*What you have to do*
Look below for the line containing "Viewport: 640px width, 360px" and the line containing "Image resolution: width=1280"; repeat exactly those two lines and all lines between them, and nothing else.

::::

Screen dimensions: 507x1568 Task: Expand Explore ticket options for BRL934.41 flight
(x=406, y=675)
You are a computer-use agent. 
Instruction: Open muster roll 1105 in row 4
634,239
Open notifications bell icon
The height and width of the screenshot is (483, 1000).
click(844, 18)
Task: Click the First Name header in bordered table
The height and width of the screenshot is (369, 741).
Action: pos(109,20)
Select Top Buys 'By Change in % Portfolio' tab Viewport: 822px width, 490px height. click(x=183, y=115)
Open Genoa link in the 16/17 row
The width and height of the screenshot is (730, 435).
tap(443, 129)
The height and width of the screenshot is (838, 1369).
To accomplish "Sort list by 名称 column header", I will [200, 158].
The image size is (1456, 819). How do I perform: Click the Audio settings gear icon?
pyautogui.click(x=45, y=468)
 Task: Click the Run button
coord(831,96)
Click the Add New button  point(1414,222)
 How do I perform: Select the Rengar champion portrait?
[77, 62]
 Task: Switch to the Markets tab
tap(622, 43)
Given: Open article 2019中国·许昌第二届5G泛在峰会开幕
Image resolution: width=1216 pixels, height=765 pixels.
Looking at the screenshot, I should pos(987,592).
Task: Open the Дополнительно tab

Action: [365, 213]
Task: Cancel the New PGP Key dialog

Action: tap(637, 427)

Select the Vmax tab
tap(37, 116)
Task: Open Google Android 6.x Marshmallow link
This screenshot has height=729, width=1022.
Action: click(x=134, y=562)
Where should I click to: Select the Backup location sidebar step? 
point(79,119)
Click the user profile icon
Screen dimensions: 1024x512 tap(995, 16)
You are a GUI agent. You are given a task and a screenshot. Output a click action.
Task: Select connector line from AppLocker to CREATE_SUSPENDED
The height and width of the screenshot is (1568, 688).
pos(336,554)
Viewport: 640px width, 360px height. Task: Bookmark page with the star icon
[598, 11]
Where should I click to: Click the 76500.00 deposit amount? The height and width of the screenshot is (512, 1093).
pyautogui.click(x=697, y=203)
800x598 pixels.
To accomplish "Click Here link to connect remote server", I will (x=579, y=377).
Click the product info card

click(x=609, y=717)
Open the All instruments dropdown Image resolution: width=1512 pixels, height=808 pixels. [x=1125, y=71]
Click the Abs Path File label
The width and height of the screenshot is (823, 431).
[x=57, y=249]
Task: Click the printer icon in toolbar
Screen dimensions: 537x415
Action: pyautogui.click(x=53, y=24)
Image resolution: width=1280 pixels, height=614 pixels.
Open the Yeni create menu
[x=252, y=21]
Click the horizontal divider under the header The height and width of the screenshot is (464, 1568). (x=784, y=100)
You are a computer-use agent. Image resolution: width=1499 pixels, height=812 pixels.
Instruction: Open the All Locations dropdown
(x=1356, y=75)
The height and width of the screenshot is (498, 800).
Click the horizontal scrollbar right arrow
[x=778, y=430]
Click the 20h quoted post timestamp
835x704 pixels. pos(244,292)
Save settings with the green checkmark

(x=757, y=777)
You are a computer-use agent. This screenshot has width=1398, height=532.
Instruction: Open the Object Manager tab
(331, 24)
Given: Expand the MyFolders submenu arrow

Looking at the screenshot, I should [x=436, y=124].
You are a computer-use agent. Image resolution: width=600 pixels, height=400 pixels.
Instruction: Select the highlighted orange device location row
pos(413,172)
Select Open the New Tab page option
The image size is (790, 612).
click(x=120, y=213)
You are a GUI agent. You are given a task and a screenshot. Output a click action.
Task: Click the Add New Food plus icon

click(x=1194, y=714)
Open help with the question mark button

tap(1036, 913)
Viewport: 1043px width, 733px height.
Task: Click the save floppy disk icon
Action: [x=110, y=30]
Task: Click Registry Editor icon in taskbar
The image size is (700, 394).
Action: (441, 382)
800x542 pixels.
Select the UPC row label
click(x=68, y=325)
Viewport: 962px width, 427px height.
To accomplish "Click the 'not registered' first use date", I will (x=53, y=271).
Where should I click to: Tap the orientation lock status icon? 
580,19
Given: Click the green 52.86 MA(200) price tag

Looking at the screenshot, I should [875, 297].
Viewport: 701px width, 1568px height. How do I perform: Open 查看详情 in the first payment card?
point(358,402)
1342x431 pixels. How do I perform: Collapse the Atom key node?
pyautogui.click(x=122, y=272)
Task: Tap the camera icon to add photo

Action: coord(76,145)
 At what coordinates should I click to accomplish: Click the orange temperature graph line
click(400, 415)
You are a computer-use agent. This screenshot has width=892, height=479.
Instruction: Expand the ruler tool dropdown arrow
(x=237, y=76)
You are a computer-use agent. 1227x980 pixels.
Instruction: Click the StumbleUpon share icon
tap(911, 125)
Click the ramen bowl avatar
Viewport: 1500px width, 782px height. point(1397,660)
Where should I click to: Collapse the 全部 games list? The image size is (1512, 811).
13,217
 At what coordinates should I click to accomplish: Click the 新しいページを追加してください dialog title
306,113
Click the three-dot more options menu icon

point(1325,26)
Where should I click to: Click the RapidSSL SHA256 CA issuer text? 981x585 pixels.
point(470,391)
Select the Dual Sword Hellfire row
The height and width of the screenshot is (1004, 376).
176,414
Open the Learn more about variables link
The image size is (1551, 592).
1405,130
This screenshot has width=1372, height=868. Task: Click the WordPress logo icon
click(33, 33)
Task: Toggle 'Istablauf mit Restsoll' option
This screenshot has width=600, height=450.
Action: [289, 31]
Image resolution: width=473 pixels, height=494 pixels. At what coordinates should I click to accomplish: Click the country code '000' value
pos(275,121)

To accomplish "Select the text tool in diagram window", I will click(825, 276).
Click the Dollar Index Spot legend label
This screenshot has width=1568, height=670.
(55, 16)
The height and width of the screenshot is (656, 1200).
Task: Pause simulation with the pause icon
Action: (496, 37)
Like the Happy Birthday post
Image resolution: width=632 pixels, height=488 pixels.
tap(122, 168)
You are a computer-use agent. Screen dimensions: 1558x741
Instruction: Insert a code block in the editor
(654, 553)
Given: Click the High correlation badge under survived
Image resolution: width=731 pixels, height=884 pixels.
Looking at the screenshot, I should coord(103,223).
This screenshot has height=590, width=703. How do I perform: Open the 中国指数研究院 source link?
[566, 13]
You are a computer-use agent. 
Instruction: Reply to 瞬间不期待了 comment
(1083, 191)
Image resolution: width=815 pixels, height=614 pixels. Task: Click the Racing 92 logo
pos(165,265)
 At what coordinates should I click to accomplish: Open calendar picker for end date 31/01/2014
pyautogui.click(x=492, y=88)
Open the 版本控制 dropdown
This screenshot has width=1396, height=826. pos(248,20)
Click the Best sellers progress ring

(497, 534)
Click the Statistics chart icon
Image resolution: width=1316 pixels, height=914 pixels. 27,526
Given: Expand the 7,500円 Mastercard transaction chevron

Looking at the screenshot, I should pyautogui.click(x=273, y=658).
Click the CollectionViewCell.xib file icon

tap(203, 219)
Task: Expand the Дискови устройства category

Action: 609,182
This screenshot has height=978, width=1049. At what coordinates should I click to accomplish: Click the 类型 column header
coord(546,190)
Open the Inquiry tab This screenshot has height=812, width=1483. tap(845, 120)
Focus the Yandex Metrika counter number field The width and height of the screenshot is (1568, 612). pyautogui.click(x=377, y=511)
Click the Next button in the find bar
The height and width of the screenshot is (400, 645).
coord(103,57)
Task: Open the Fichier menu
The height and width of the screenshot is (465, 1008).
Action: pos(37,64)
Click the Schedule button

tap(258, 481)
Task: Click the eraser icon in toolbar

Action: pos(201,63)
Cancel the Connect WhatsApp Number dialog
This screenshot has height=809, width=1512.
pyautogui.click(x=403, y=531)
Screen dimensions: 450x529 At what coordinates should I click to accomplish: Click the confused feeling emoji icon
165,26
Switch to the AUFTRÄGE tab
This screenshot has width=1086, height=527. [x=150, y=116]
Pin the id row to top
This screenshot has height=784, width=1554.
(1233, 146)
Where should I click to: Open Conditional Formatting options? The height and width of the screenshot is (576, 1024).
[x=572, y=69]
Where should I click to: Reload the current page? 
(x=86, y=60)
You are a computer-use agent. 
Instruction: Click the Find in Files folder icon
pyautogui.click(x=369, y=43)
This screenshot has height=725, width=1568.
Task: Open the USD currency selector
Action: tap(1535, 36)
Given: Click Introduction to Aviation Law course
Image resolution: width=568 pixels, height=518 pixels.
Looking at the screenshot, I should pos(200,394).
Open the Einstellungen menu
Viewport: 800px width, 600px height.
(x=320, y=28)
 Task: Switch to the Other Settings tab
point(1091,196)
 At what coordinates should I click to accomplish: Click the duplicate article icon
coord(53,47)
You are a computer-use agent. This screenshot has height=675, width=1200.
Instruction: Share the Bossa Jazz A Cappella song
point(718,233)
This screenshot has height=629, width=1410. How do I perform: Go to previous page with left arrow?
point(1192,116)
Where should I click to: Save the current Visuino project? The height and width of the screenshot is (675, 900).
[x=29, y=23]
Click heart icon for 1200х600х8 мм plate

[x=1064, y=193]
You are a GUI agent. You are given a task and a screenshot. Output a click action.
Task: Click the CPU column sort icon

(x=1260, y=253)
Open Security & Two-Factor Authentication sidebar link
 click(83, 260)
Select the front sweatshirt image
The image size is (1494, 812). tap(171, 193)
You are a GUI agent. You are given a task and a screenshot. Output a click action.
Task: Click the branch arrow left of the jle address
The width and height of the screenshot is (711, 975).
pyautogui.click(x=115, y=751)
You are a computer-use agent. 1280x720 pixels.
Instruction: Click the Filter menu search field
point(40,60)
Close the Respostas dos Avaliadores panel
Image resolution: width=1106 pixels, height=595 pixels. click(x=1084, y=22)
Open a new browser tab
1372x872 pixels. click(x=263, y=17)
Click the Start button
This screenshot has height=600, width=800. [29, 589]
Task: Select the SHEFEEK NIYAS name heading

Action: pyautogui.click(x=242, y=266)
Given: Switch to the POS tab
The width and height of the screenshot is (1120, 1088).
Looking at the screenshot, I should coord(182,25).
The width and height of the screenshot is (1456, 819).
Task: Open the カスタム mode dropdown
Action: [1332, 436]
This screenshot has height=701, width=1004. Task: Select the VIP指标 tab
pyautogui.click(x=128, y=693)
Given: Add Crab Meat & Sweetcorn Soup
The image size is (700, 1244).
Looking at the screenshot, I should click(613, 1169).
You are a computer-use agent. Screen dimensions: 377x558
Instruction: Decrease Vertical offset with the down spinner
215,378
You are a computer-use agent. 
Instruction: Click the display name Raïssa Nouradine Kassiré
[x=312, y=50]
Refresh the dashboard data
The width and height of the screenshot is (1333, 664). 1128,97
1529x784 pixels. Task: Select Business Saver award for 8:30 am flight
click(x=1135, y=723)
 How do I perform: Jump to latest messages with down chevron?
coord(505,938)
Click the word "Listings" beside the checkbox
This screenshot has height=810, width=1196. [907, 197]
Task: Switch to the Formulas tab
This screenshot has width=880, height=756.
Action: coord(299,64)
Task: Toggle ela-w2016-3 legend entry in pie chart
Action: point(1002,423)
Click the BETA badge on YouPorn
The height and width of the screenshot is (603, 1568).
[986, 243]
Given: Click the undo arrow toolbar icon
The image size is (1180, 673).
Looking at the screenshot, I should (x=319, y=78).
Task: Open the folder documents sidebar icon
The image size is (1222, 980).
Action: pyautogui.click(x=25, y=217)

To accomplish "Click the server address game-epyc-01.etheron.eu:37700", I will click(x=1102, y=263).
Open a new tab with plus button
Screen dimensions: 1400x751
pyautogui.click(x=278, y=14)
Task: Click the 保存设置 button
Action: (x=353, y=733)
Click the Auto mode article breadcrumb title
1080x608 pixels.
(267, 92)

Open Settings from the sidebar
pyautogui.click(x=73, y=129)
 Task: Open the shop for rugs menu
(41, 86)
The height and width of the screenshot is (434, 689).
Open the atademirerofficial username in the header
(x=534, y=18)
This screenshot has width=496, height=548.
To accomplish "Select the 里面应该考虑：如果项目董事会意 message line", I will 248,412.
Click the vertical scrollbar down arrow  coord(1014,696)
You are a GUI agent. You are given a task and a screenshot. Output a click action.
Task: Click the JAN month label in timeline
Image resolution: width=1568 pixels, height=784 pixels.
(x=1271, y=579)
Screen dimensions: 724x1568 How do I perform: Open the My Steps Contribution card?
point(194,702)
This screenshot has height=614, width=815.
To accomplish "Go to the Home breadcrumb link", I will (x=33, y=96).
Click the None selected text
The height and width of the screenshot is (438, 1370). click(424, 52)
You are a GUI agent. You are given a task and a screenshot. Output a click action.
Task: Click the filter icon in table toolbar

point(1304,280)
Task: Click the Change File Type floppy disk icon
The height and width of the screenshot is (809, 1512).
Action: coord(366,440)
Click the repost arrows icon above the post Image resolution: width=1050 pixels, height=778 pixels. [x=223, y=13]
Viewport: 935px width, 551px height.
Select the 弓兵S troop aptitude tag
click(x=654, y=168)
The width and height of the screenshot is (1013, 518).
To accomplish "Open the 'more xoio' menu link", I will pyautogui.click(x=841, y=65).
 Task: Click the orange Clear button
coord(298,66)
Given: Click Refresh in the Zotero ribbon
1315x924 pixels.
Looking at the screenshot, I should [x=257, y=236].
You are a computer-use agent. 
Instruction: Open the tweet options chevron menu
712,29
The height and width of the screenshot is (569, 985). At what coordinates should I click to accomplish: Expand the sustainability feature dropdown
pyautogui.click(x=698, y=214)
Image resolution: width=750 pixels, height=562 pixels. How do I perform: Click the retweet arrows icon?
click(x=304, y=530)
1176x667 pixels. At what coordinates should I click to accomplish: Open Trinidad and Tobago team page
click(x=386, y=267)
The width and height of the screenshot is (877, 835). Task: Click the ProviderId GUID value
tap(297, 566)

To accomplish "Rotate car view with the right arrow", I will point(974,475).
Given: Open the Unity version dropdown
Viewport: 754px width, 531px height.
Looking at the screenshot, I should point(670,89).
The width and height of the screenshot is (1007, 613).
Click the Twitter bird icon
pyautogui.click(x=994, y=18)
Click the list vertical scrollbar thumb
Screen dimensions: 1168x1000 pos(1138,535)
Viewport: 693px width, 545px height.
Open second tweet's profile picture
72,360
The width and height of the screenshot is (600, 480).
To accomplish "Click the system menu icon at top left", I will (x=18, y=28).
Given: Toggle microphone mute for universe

::::

*Exercise answer*
Viewport: 640px width, 360px height. Task: Bookmark page with the star icon
[598, 11]
Where should I click to: Click the 76500.00 deposit amount? The height and width of the screenshot is (512, 1093).
pyautogui.click(x=697, y=203)
800x598 pixels.
To accomplish "Click Here link to connect remote server", I will (x=579, y=377).
Click the product info card

click(x=609, y=717)
Open the All instruments dropdown Image resolution: width=1512 pixels, height=808 pixels. [x=1125, y=71]
Click the Abs Path File label
The width and height of the screenshot is (823, 431).
[x=57, y=249]
Task: Click the printer icon in toolbar
Screen dimensions: 537x415
Action: pyautogui.click(x=53, y=24)
Image resolution: width=1280 pixels, height=614 pixels.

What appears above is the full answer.